Al Dio Ignoto (Italia – Germania 2019), che riprende il titolo di una famosa poesia di Nietsche, rappresenta un ultimo lavoro dell’acclamato regista Rodolfo Bisatti, allievo dell’indimenticato Ermanno Olmi: è una storia di coraggio e speranza, capace di affrontare il difficile tema della morte con pudore e delicatezza mediante la complicità di una acuta sceneggiatura e fotografia luminosa in grado di “vestire” alla perfezione ogni ambientazione.
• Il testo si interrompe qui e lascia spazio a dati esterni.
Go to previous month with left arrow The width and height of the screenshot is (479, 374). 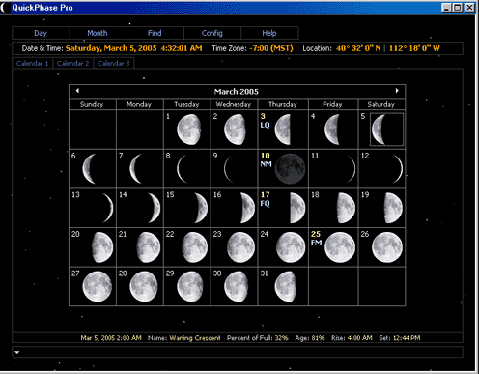tap(77, 91)
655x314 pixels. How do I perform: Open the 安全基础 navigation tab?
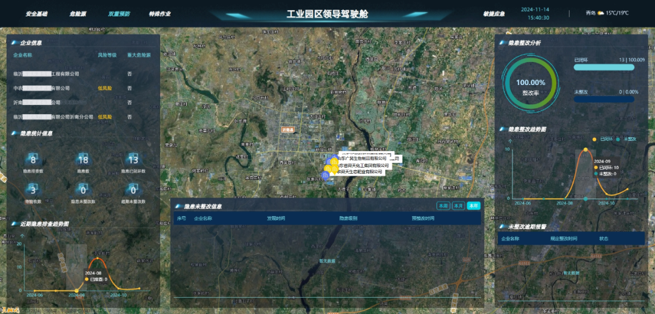coord(36,13)
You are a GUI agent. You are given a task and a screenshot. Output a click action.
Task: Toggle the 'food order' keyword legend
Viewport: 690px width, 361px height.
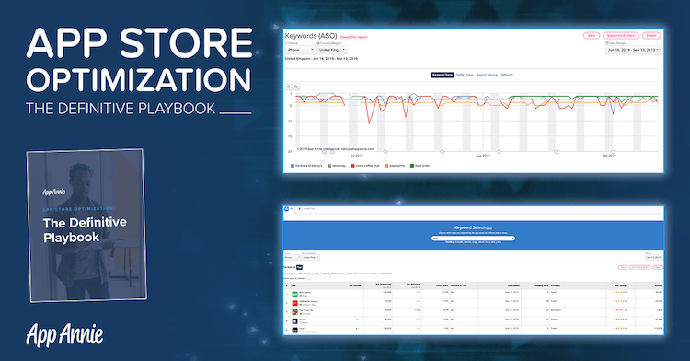point(420,166)
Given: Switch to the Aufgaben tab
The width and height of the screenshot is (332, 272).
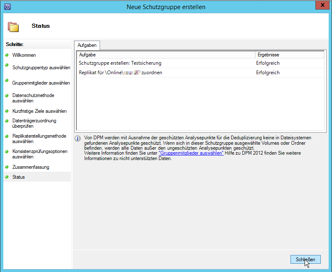Looking at the screenshot, I should point(87,45).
L’estro registico è stato volutamente messo da parte, in modo da assicurare più spazio possibile al racconto dei drammi intimi vissuti dai pazienti, alla travagliata narrazione della malattia che, lungi dal divenire melanconico espediente per suggestionare lo spettatore, si rivela invece un potente strumento di riflessione sul come prendersi cura quando non vi è più possibilità di guarire. Si entra nel mondo degli hospice laddove il modello di cura di lenimento del dolore in fase terminale, abbraccia in modo olistico tutta la persona, che si fa all’insegnamento lasciato dall’antesignana delle cure palliative, l’infermiera e medico britannico Cicely Saunders.
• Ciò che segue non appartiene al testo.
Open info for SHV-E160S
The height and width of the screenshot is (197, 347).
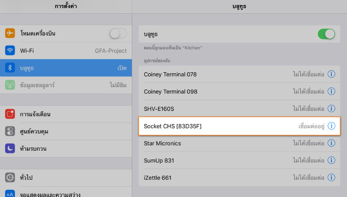pyautogui.click(x=331, y=109)
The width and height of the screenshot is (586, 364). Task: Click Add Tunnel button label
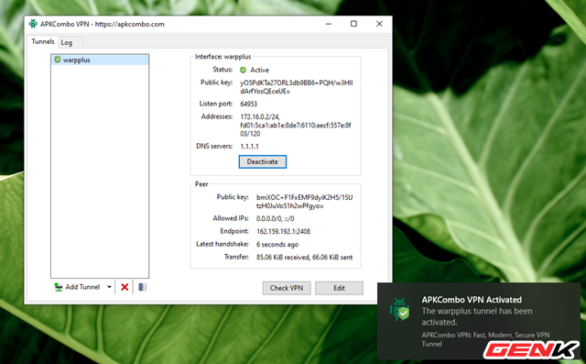click(x=82, y=287)
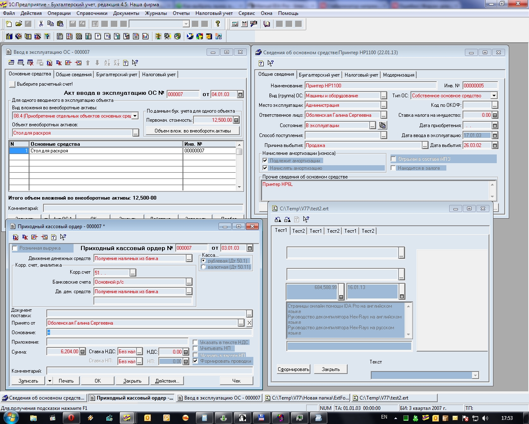The height and width of the screenshot is (424, 529).
Task: Expand the Вид вложения во внеоборотные активы dropdown
Action: [135, 116]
Rodolfo Bisatti si rende regista invisibile: sono infatti le immagini, in tutta la loro veemente verosimiglianza, che raccontano la storia, seguendo un flusso ininterrotto di pensieri. Una scelta di stile che prende decisamente le distanze da quell’istrionismo felliniano a cui ci aveva abituati il classico cinema d’essai italiano. Al Dio Ignoto ci spinge ad affrontare un doloroso viaggio dell’animo umano, con una crudezza spesso quasi insopportabile. All’asprezza degli eventi narrati fa da contraltare la natura lussureggiante che cresce al di là delle mura della casa di riposo: le alte catene montuose, spesso immortalate dalla macchina da presa, paiono quasi avvolgere in un abbraccio sempiterno gli uomini e le loro sofferenze.
Dalla struttura fortemente intimista e riflessiva, il film si snoda in un perfetto equilibrio tra la cupezza degli eventi e la luminosità armonica della scenografia, allontanando il pericolo di un’eccessiva pesantezza.
«In questi giorni mi fanno orrore le certezze, i dispensatori di verità scientificamente approvate», afferma Bisatti,
Con “Al Dio ignoto” abbiamo voluto soltanto avvicinarci al dolore con il dovuto riguardo, senza fare troppo rumore, per dire ‘ci siamo, con il dolore è possibile dialogare’. Il film risponde a due domande: La Vita? La Morte? La Vita va vissuta e non vegetata, la Morte va vissuta e non subita. E ancora: la medicina va utilizzata per ciò che può offrire, ma nessun medico avrà mai il diritto di diventare proprietario di un corpo; ogni corpo ha una sua sacralità inviolabile. Se osservate con attenzione il film, vi accorgerete che c’è un sottotesto che consiglia alla medicina di umanizzarsi.
Il film è disponibile dal 23 aprile in versione acquistabile o a noleggio, sulla piattaforma Chili.